◆ YOUR GOAL
The expected output is an exact copy of each line from the line with "The height and width of the screenshot is (628, 1200)." through the end of the data below, with no pictures in it.

◆ SUPPLIED RECORDS
*** Block opens ***

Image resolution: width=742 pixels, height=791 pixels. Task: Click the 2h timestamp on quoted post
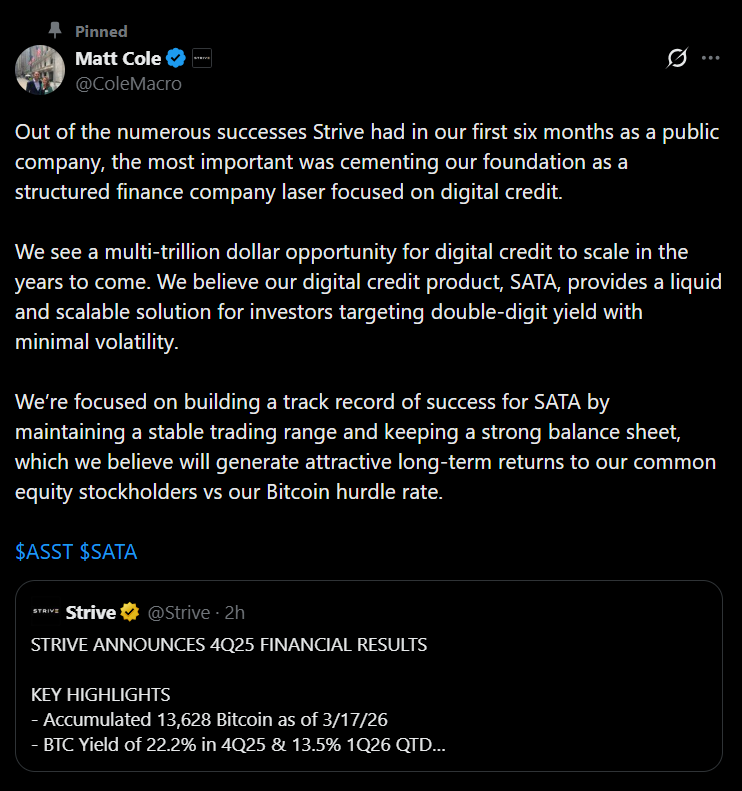pos(235,612)
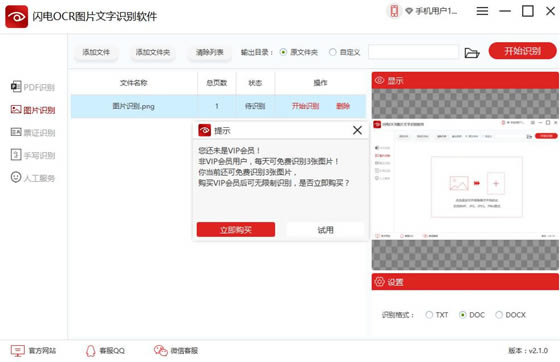Click 删除 for 图片识别.png row
The width and height of the screenshot is (560, 362).
click(x=342, y=106)
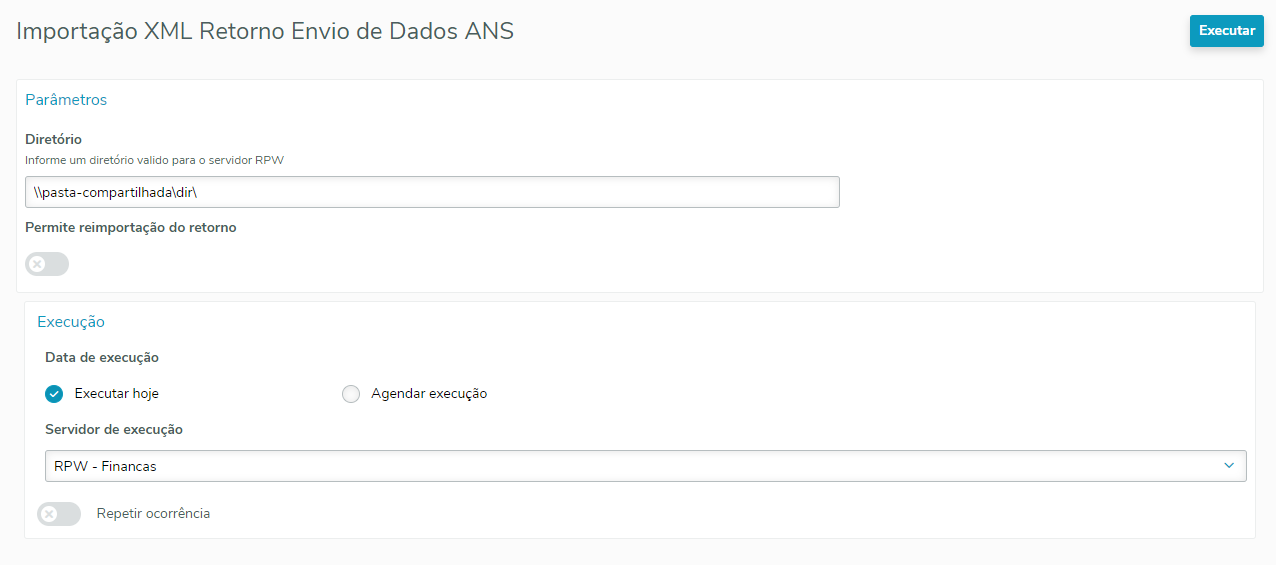The image size is (1276, 565).
Task: Click the Data de execução label
Action: 102,357
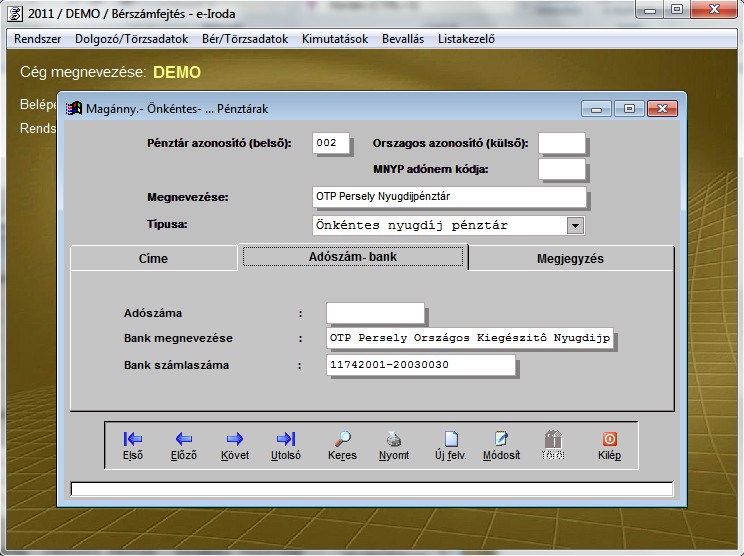Image resolution: width=744 pixels, height=556 pixels.
Task: Open the Megjegyzés tab
Action: (570, 258)
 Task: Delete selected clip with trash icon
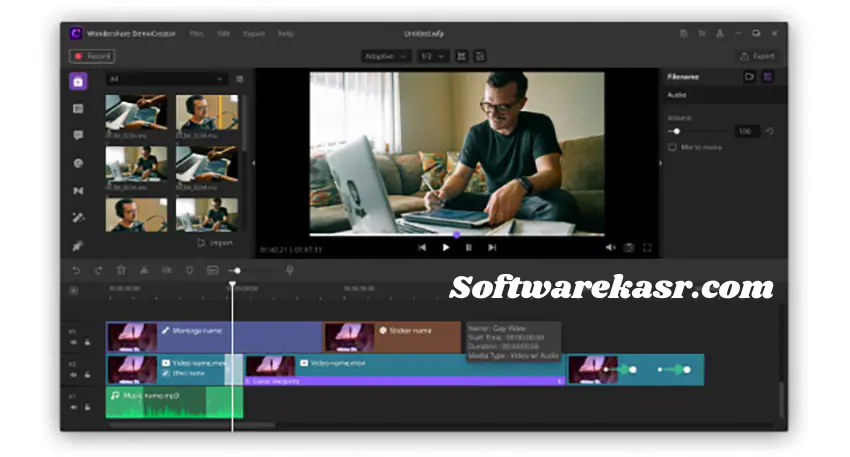[121, 270]
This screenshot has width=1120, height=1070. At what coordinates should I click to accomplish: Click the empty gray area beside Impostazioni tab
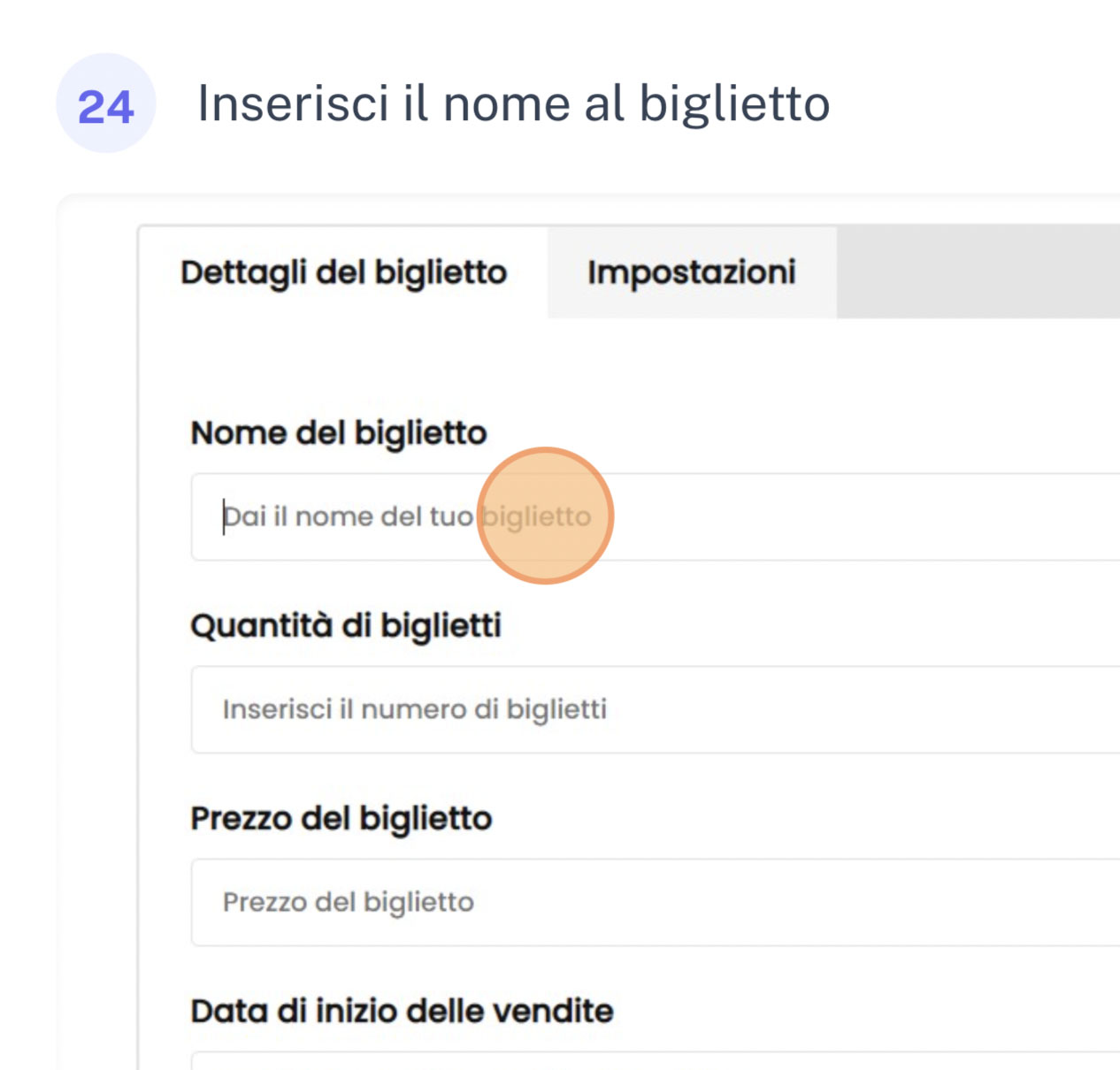coord(973,272)
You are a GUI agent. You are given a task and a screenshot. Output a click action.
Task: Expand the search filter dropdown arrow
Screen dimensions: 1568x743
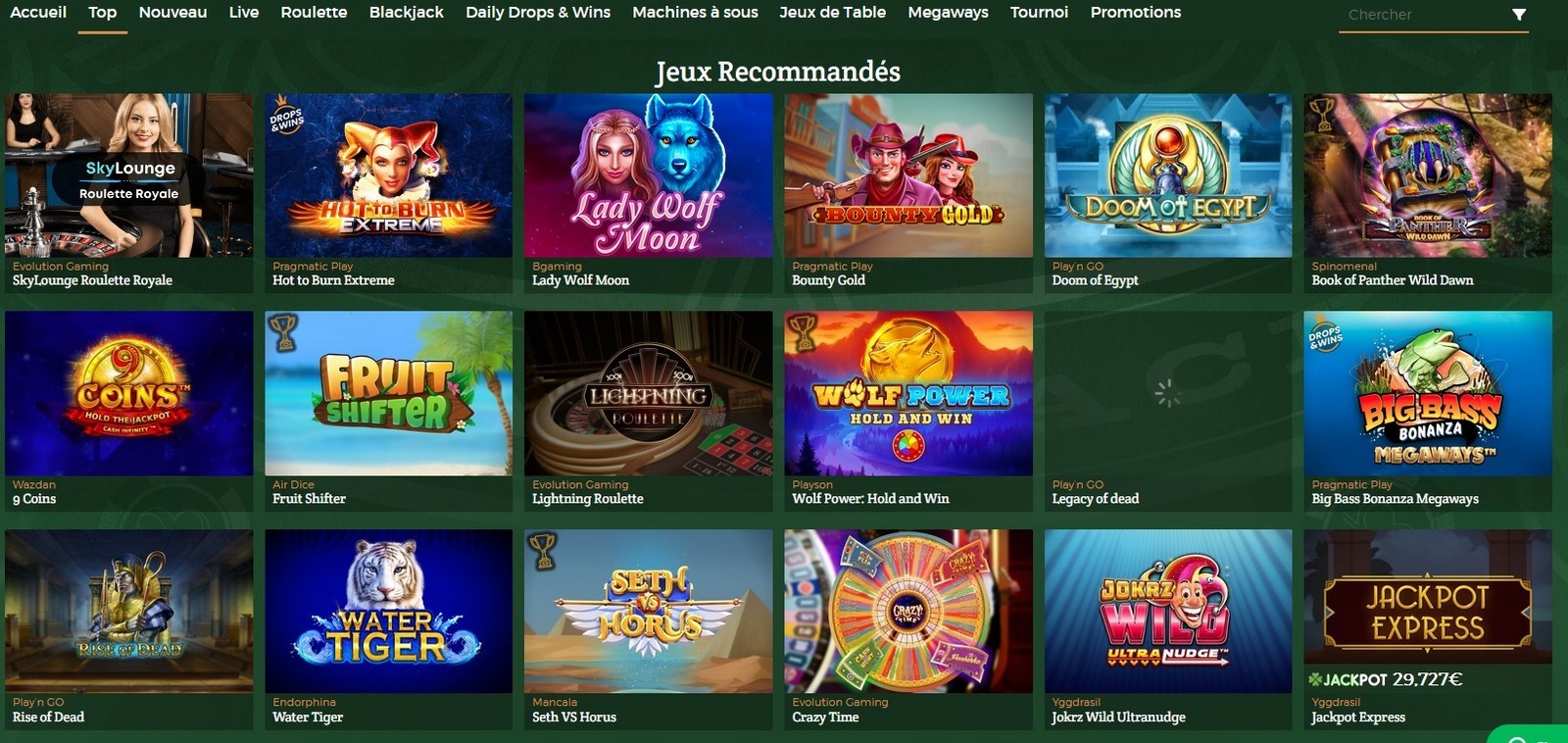coord(1518,15)
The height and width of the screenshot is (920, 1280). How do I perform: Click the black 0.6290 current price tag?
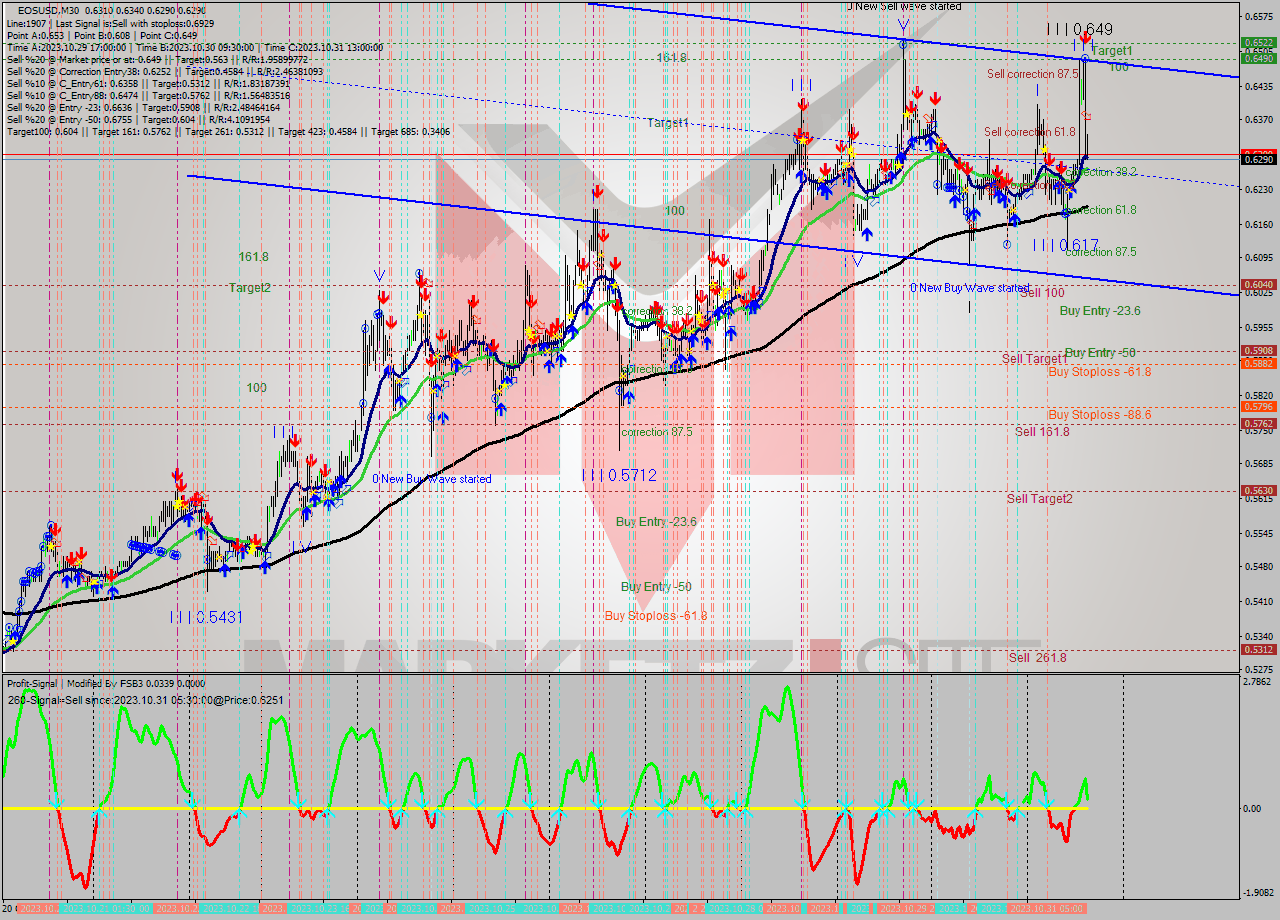[x=1257, y=158]
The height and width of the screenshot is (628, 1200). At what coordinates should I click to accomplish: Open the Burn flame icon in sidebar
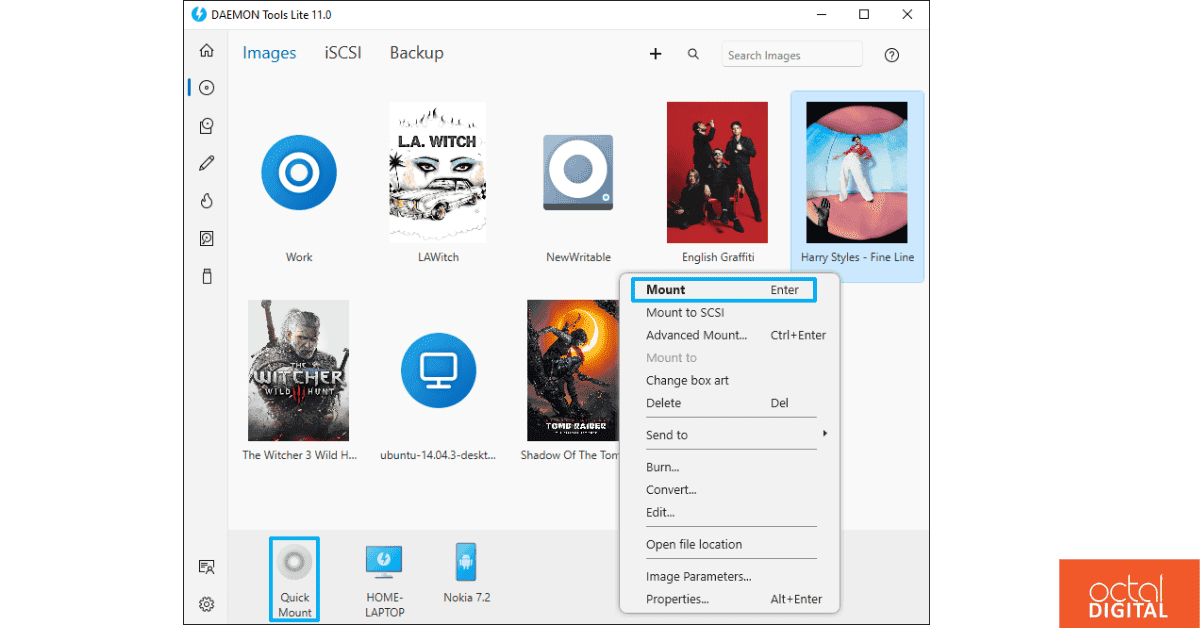tap(206, 200)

*** Block closes ***

◆ RESPONSE
The height and width of the screenshot is (628, 1200). At what coordinates should I click to accomplish: Open the Burn flame icon in sidebar
tap(206, 200)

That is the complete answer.